The huge discrepancy between patients needing new kidneys and those who get them is due to a lack of availability. Between 1971 and 2015, only 783 kidneys that were successfully transplanted were from deceased donors, according to the Indian Transplant Registry.

The rest of the over 21, 395 officially recorded transplants came from living persons, either family members or others, who willingly donated their kidneys to the patient in need.

Various campaigns and awareness drive to encourage more people to register to donate their organs have yielded dismal results. Even when people sign, various factors are involved in successful harvesting and transplantation.

Therefore, there has been an increased need to look at alternate sources for kidneys, such as artificial kidneys, kidneys from other animals.

Now, a team of surgeons in New York City have become the first to successfully attach a pig’s kidney into a human, as part of a first clinical trial. The trial was to determine the viability of using pig organs, specifically kidneys, in humans.

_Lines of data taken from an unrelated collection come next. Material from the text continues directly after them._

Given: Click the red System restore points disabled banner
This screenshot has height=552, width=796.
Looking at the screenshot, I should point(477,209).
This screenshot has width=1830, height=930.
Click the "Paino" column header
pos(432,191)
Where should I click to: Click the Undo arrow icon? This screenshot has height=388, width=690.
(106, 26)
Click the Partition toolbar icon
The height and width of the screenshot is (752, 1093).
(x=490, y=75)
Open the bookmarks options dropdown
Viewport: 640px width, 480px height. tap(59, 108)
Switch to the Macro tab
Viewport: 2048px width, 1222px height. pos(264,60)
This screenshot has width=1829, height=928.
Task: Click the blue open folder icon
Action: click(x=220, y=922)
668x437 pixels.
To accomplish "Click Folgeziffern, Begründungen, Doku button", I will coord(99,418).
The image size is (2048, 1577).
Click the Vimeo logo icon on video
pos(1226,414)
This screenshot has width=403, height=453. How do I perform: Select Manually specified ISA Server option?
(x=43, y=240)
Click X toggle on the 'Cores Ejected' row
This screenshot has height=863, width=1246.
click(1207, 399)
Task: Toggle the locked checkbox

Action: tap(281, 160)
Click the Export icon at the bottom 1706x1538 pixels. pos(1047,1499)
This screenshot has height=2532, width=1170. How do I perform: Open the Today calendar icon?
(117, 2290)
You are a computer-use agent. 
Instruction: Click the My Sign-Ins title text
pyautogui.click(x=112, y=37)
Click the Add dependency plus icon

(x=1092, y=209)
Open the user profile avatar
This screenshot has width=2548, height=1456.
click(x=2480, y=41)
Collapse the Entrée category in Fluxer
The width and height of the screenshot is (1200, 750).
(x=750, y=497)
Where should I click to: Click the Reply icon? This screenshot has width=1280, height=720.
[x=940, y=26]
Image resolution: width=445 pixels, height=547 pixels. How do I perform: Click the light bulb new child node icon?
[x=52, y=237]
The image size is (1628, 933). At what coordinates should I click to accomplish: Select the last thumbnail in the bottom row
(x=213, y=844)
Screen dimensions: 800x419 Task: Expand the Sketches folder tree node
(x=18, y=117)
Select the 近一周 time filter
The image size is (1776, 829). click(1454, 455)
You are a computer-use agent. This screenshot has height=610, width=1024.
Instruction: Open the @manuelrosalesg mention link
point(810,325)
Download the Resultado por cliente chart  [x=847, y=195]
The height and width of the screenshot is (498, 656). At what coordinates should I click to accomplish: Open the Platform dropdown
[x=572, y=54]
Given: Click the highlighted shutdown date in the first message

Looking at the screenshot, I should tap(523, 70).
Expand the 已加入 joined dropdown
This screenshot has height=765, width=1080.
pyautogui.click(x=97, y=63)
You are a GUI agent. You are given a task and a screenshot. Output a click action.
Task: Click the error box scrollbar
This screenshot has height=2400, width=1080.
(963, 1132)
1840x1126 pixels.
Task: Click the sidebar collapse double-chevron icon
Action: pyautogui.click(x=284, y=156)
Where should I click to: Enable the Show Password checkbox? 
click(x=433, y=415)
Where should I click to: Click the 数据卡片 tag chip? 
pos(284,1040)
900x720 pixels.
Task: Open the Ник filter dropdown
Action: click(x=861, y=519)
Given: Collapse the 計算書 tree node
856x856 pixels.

Organs transplants are extremely complicated, and the biggest hurdle for a successful transplant is to stop the recipient’s body from being rejected to the new organ.

Since the cells of the new organs are foreign, the body considers them hostile, and the immune system attacks them. Even when the organ is from another human, it is extremely tricky to get the body to accept the new organ.

In this case, the kidney cells from the pig contain a type of sugar called the alpha-gal that is alien to the human body. Therefore, scientists from Revivor, a subsidiary of the pharmaceutical company United Therapeutics, used gene-editing technology to remove the sugars from the cell to get the receipt’s body to accept the organ.

The surgeons attached the kidney to the blood vessels of the receipt and observed it for two days. The kidney performed as expected and filter waste from the blood to produce urine, while the recipient’s body didn’t reject it.

“This is really cutting-edge translational surgery and transplantation that is on the brink of being able to do it in living human beings,” Dr Amy Friedman, a former transplant surgeon, who was not involved with the clinical trial told the New York Times.